Toilettes publiques à Juvignac : symbole d’un manque de vision et de respect des habitants
À Juvignac, il faut manifestement beaucoup de courage pour vouloir simplement… aller aux toilettes. Derrière ce constat en apparence anecdotique, c’est une réalité beaucoup plus préoccupante qui se cache : un manque criant d’anticipation, de bon sens et de considération pour les habitants.
Place des Constellations
Des toilettes installées en plein milieu de la place, à la vue de tous, sans la moindre discrétion. Les personnes à mobilité réduite y accèdent difficilement, faute d’un aménagement adapté. On comprend mal comment un tel emplacement a pu être validé, alors que ces sanitaires sont censés répondre à un besoin de proximité et d’intimité, notamment pour les familles. Traverser la rue avec une poussette pour accompagner un enfant pressé, est-ce vraiment ça, une ville pensée pour tous ?


Place Saint-Michel
Ici, c’est le contraste entre le coût et l’usage qui choque. Plus de 35 000 euros hors taxes (sans compter l’installation !) pour un seul équipement — certes propre et esthétique —, mais situé à distance des espaces fréquentés par les familles.
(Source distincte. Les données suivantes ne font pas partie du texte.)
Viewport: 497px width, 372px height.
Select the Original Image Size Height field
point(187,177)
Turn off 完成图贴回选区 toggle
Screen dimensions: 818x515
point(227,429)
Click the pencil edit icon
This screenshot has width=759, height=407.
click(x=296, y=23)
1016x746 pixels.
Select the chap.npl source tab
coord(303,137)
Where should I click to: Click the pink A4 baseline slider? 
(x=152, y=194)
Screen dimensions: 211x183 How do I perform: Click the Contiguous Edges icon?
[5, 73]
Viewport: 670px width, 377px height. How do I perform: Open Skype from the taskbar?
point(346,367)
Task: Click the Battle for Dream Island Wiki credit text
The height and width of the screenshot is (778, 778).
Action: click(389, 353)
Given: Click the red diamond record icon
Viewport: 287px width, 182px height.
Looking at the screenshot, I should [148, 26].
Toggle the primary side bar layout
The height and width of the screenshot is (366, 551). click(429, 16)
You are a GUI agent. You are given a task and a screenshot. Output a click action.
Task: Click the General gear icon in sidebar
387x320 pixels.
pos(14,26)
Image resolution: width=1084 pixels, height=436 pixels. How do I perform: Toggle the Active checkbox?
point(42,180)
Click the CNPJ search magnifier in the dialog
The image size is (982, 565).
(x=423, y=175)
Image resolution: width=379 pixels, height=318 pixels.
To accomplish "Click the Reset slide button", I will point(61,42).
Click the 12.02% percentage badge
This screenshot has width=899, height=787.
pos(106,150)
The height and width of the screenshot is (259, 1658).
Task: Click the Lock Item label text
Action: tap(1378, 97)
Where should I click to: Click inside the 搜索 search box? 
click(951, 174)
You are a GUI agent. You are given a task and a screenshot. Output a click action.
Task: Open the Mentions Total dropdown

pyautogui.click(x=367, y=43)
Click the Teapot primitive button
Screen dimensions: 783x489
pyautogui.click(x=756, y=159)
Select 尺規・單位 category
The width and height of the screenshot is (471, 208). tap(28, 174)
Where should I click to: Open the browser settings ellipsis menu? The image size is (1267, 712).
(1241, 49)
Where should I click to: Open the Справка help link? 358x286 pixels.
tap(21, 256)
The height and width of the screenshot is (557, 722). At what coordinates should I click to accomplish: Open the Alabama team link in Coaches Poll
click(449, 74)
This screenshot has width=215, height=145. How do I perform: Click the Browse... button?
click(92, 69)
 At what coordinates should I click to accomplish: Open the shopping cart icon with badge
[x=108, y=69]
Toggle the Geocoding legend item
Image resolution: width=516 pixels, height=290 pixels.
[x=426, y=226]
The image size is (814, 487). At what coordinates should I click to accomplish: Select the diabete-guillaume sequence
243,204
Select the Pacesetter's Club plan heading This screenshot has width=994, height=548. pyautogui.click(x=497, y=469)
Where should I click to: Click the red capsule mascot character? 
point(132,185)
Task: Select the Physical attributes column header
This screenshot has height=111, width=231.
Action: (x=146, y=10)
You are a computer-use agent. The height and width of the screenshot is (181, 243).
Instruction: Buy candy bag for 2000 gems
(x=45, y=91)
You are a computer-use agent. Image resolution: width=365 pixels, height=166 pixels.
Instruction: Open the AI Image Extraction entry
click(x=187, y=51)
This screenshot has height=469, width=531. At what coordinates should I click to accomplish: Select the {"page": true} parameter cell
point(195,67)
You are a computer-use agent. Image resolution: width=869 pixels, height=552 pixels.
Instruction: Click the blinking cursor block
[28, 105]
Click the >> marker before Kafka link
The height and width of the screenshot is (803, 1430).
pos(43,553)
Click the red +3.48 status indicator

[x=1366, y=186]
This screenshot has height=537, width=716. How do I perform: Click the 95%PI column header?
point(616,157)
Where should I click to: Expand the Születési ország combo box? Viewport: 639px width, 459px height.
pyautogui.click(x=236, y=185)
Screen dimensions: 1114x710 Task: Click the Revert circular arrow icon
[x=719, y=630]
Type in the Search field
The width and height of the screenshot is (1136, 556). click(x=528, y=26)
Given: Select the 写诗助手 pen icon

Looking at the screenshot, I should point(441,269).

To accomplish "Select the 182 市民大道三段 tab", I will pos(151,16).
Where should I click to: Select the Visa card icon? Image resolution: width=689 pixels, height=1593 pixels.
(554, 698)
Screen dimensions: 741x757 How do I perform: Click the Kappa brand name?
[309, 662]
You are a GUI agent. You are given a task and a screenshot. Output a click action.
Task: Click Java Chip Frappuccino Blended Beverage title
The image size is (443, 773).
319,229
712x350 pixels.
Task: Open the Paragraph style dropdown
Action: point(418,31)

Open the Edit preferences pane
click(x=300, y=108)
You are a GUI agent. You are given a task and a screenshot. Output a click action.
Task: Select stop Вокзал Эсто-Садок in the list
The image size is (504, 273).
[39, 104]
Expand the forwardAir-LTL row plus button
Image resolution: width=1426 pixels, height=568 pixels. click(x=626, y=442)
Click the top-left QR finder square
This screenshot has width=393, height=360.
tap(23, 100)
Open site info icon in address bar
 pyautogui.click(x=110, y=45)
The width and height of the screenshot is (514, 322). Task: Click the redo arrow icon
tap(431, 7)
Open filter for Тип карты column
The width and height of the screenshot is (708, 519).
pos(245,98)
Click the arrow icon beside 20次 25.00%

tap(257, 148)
Encore une fois, on privilégie l’apparence et la dépense à la réflexion et à la cohérence d’usage. À quoi bon une « Rolls des toilettes » si elle ne sert qu’à quelques initiés ?

Les Thermes
Aux Thermes, c’est l’absurdité qui domine. Les marches en aluminium rendent le tout inaccessible aux personnes à mobilité réduite, mais aussi dangereux pour les plus jeunes et les seniors. On retrouve ici une constante : l’oubli des publics les plus fragiles, ceux pour qui le service public devrait justement être pensé en priorité.

Parc Saint-Hubert
Et puis il y a le scandale du Parc Saint-Hubert. Des toilettes publiques dans un état d’abandon total : insalubres, inutilisables, sans eau ni entretien. L’odeur guide les promeneurs avant même qu’ils ne les aperçoivent. À quelques mètres d’un lieu très fréquenté par les familles, les sportifs et les adolescents, c’est une véritable honte pour la commune. Ce n’est pas seulement un problème d’hygiène, c’est une question de dignité collective.


Complexe Ludwig Guttman :
Là, pas de poignées au toilettes publiques….
Le symbole d’une gestion déconnectée
Ces exemples ne sont pas des cas isolés : ils traduisent une manière de concevoir la ville où l’image compte plus que le quotidien des habitants. On dépense sans cohérence, on inaugure sans réflexion, et on oublie que les services publics, même les plus simples, sont au cœur de la qualité de vie.
Et pourtant il serait si simple dans ce cas d’utiliser l’argent public pour la satisfaction du plus grand nombre…
Cela commence par prendre en compte les avis de la Commission communale pour l’accessibilité de tous (CCPAT) mais aussi ceux du comité du quartier concerné (encore faut-il avoir une vraie politique en ce sens pour faire perdurer leur existence dans chaque quartier…) et enfin mener une enquête publique auprès des personnes fréquentant régulièrement le lieu (affichage sur place les invitant à donner leur avis en ligne ou à la mairie).
Exiger mieux pour Juvignac
Ce que demandent les habitants, ce n’est pas du luxe : c’est simplement du respect. Des équipements propres, accessibles, pensés pour tous et entretenus. Une politique municipale qui place la vie quotidienne au centre, pas la communication. À Juvignac, il est temps que la gestion de l’espace public redevienne une affaire de bon sens, de dignité et d’égalité.